Google’s Video Promised an AI Revolution. The Reality Is a Bit More Boring
It’s incredible. Maybe.
Until recently, OpenAI was the unbeatable artificial intelligence market leader, with its ChatGPT chatbot being the bar set for every other AI company. Then, the whole company blew up and regrouped over in-group drama, destroying much of their reputation and respect. This article in the Washington Post didn’t help the matter.
Given the new opening in mindshare for serious AI businesses, competitors have leaped to show what they could do. Meta, on the back of their rapidly improving Llama models, unveiled their public image generation tool, Imagine. Visual Electric took this to the next level with their tool, which is functionally the PhotoShop of AI. Elon Musk — taking a break from ruining Twitter and disappointing with the Cyber Truck — is rolling out wider availability to X.Ai’s Grok, which is like a worse ChatGPT, with bad Dad humor.
And then, on the 6th of December, Google released a YouTube video showing off their new ‘Gemini’ multimodal model, which made the rest seem irrelevant. That video has over two million views already and sent many technology commentators into a frenzy of Twitter excitement. It looked like a revolutionary leap forward for AI tools; but just because you see it in a video doesn’t mean it’s real.

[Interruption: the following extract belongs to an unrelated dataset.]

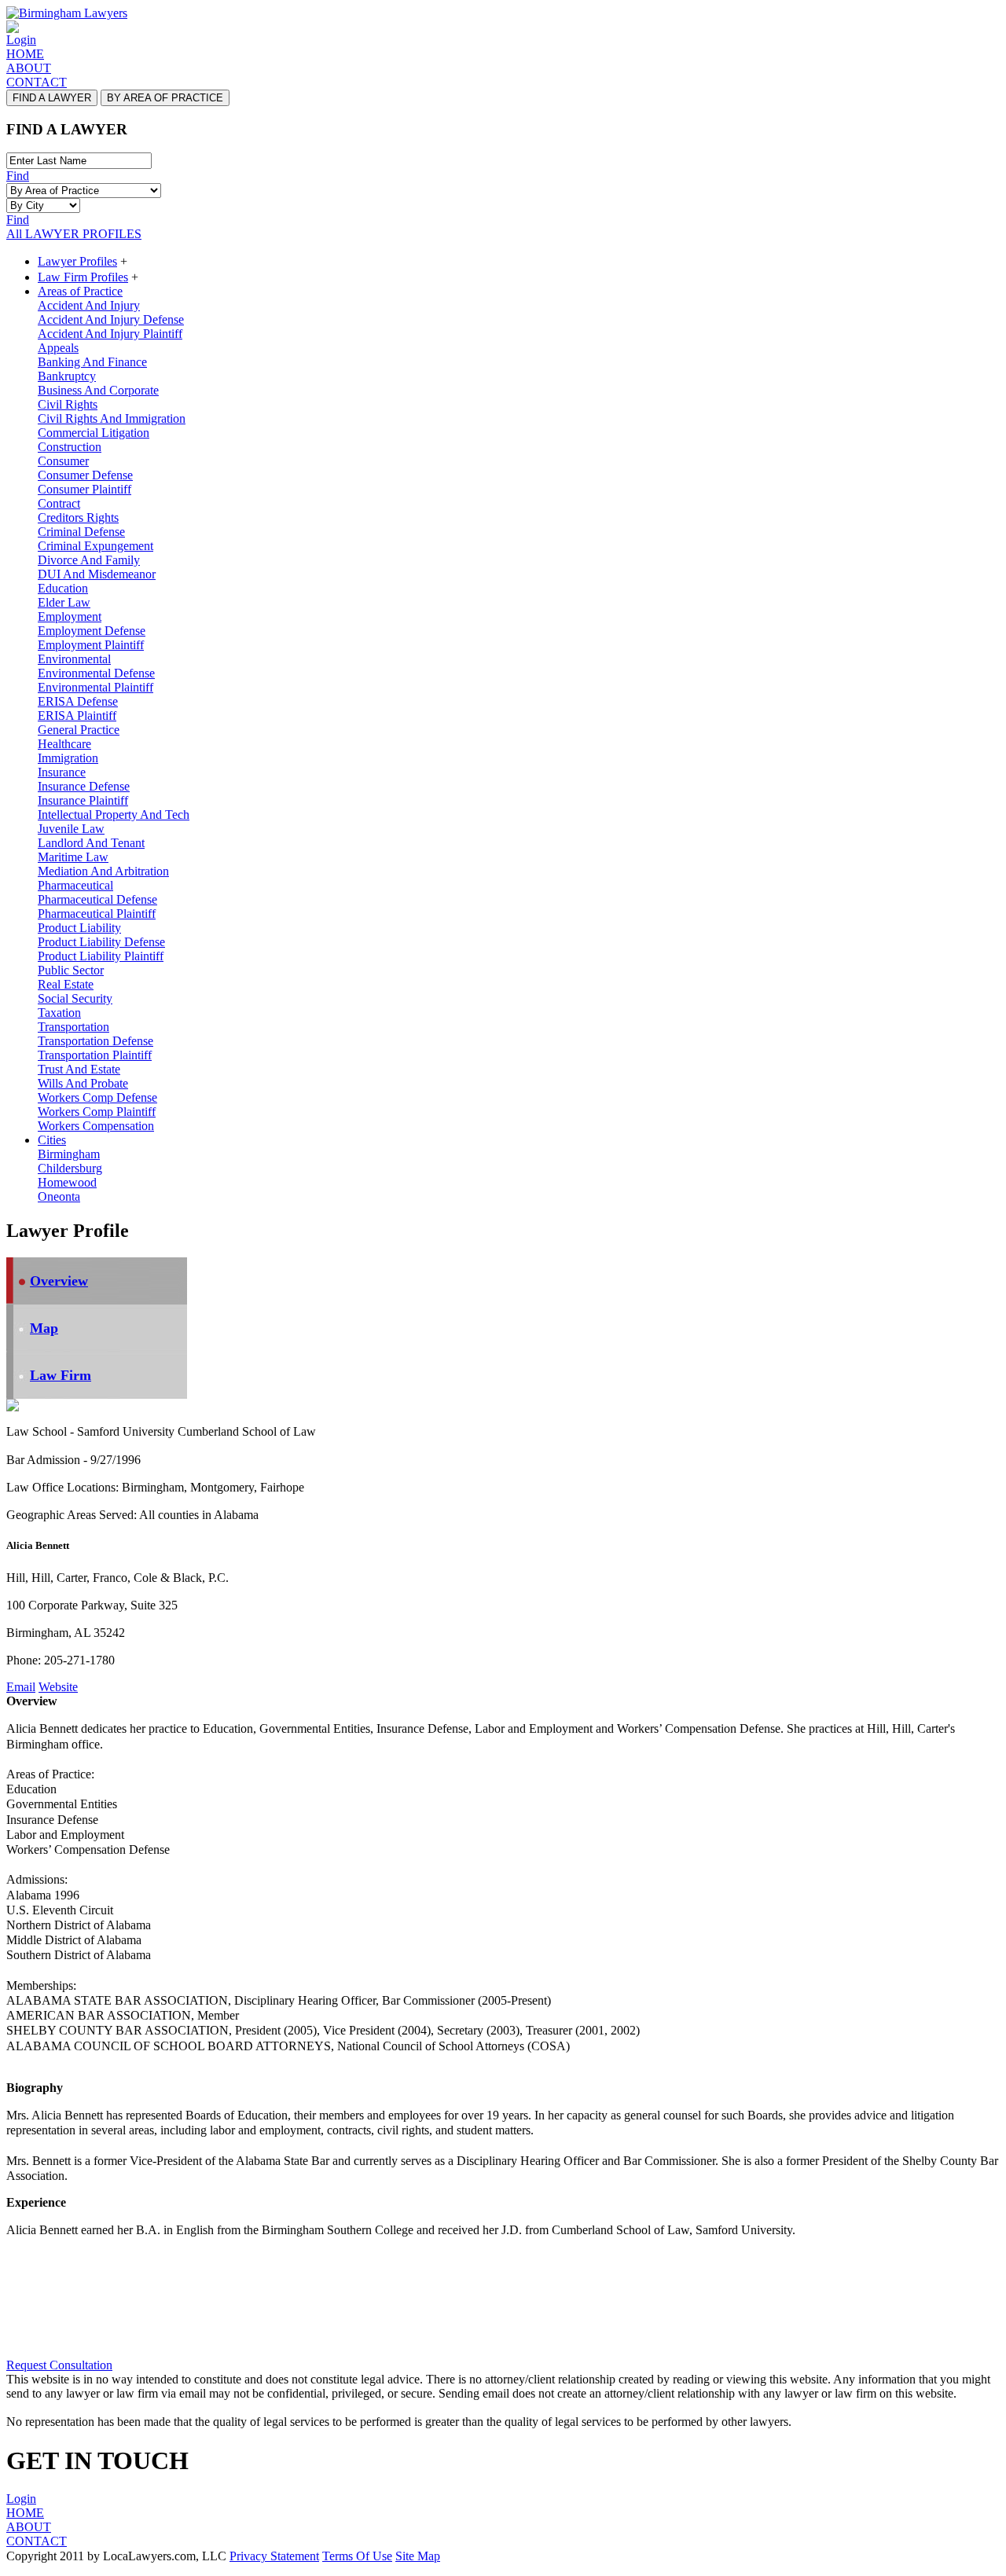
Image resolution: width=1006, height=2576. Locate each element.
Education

From a technical perspective, Gemini promises to have two key innovations over existing AI systems like ChatGPT: improvements to AI reasoning, and true multi-modality. The former means that it can draw assumptions from presented information, and then make rational decisions about the next move to take, much as we do naturally. This has always been a difficulty for AI Large Language Models, which simulate the outcome of speech without mirroring the way we think. Its ability to recommend decisions isn’t a result of genuine thought, but rather, a simulation of how people have responded to similar queries. If Google has genuinely cracked this, and Gemini can reason, then they’re way ahead of their competitors.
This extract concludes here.